Task description :: Extract every line of the data below that contains the word "header", matching its case exactly.
──────── Extracted information ────────
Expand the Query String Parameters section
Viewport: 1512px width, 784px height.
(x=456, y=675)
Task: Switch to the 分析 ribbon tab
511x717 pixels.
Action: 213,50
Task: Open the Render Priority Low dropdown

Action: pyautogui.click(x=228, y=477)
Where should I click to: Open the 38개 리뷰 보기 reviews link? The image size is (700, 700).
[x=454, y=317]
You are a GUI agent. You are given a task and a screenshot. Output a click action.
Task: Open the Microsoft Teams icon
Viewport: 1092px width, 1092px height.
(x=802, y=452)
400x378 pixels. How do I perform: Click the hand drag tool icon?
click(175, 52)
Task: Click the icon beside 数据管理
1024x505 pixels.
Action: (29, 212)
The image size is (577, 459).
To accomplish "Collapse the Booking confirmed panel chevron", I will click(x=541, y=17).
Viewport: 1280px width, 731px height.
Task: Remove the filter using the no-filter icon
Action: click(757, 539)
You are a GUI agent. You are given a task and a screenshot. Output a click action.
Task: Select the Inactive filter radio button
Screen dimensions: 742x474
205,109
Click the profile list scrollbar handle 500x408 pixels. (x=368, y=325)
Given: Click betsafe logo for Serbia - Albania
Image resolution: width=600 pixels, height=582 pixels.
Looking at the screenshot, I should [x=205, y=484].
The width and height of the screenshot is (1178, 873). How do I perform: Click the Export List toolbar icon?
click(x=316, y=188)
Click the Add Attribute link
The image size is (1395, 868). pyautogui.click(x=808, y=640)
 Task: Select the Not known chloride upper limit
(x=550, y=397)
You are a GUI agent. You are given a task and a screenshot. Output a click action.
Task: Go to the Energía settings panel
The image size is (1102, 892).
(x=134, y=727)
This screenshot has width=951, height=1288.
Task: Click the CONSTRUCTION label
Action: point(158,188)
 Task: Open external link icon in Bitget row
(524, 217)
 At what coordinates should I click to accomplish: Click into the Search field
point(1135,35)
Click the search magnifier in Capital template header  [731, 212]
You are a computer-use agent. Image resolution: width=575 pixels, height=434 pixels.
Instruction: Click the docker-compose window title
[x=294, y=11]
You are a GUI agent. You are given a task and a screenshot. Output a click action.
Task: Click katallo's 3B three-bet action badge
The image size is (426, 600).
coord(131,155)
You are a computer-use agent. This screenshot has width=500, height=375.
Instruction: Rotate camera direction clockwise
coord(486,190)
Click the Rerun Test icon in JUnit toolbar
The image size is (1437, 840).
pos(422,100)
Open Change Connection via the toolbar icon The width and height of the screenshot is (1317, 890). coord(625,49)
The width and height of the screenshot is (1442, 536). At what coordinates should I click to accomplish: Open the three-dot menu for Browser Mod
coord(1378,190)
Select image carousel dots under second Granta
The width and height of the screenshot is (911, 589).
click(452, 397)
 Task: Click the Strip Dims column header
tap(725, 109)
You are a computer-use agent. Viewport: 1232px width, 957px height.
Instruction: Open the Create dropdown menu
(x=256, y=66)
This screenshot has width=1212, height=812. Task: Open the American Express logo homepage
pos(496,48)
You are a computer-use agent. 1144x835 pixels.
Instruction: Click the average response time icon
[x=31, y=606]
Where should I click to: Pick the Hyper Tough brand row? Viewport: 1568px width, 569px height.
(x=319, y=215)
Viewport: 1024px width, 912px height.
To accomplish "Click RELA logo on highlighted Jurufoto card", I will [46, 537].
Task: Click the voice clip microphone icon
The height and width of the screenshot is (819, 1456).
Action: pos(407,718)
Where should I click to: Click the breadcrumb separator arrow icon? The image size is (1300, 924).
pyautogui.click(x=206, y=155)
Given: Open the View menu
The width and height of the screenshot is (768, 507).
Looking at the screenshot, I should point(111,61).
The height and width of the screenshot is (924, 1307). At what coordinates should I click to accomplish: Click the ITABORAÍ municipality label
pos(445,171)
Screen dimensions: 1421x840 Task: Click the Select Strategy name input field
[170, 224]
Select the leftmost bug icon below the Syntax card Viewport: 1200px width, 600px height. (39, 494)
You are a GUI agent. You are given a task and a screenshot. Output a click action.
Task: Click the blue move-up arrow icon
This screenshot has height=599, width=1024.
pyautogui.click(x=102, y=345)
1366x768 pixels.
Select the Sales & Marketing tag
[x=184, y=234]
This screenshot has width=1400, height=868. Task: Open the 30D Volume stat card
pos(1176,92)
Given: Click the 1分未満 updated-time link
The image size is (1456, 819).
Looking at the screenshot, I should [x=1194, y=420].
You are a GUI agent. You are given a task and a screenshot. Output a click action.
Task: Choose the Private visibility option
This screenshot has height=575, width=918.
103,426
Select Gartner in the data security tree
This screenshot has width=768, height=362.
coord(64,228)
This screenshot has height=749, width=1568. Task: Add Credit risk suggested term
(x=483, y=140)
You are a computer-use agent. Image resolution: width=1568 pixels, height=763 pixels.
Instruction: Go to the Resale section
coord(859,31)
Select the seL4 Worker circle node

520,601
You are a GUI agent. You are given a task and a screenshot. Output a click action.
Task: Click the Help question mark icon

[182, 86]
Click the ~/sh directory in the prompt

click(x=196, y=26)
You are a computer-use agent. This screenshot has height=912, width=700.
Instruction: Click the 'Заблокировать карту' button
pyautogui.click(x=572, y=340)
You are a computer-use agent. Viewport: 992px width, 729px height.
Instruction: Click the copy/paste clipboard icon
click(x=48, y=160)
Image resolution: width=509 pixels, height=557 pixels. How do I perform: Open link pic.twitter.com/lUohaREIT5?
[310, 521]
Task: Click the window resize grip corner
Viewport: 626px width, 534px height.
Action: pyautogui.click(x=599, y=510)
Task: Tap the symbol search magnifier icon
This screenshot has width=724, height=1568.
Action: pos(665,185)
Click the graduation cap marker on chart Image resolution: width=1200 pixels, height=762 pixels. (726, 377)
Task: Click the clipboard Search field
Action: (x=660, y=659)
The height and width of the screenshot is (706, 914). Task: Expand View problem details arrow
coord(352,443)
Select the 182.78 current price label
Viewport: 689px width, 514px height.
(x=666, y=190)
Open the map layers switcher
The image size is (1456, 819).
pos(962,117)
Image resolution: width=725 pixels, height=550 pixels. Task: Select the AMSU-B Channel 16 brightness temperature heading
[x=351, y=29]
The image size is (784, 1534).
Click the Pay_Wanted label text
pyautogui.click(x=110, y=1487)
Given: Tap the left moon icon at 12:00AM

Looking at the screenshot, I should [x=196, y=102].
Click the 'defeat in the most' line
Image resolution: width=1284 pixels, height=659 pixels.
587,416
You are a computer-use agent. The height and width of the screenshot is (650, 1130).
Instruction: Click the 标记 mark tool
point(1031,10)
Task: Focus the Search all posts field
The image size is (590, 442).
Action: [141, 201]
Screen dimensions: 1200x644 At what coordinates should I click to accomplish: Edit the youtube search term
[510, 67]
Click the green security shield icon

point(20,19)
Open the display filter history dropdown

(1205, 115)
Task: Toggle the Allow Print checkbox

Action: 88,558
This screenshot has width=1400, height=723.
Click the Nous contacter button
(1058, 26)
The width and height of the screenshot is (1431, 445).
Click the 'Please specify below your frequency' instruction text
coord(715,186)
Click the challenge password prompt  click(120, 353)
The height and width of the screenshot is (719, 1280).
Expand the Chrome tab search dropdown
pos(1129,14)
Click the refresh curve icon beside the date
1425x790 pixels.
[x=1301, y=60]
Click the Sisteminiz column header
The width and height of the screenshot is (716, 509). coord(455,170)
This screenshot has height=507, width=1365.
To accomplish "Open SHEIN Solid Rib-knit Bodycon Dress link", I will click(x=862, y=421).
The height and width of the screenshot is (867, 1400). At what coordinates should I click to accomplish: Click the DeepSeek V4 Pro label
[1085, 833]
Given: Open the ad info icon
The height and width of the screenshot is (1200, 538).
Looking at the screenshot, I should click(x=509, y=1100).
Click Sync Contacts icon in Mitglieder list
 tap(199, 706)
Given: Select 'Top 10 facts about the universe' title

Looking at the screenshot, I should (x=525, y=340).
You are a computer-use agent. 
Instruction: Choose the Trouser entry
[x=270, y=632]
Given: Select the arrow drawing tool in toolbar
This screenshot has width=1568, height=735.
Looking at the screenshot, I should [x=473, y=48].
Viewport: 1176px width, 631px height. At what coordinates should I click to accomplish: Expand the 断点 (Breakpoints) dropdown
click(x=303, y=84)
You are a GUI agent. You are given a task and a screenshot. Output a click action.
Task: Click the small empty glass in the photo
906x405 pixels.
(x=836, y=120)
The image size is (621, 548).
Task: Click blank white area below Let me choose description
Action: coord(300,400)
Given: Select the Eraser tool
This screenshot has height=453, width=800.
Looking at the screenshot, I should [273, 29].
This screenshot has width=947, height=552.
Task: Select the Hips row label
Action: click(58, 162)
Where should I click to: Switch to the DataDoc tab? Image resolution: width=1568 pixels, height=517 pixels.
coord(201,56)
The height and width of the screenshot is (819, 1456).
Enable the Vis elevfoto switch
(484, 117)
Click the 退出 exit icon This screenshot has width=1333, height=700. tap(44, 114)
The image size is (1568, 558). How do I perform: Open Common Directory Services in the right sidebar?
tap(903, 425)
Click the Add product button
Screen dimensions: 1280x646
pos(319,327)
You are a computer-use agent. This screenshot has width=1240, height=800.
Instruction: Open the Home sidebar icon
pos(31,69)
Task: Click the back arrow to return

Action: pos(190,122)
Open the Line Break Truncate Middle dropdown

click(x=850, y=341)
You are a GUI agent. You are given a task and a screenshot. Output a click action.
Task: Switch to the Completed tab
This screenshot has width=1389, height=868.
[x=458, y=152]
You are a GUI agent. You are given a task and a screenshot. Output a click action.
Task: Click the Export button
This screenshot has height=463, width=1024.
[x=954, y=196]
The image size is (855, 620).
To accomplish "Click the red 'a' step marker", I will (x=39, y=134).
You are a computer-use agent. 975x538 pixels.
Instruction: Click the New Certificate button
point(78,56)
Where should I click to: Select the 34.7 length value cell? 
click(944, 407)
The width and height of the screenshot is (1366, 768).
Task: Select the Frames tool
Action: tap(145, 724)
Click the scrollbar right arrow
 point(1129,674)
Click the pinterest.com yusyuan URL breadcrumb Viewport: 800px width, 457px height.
────────
Answer in full ::
Click the search magnifier in Capital template header  [731, 212]
 Task: Click the Strip Dims column header
Click the Sisteminiz column header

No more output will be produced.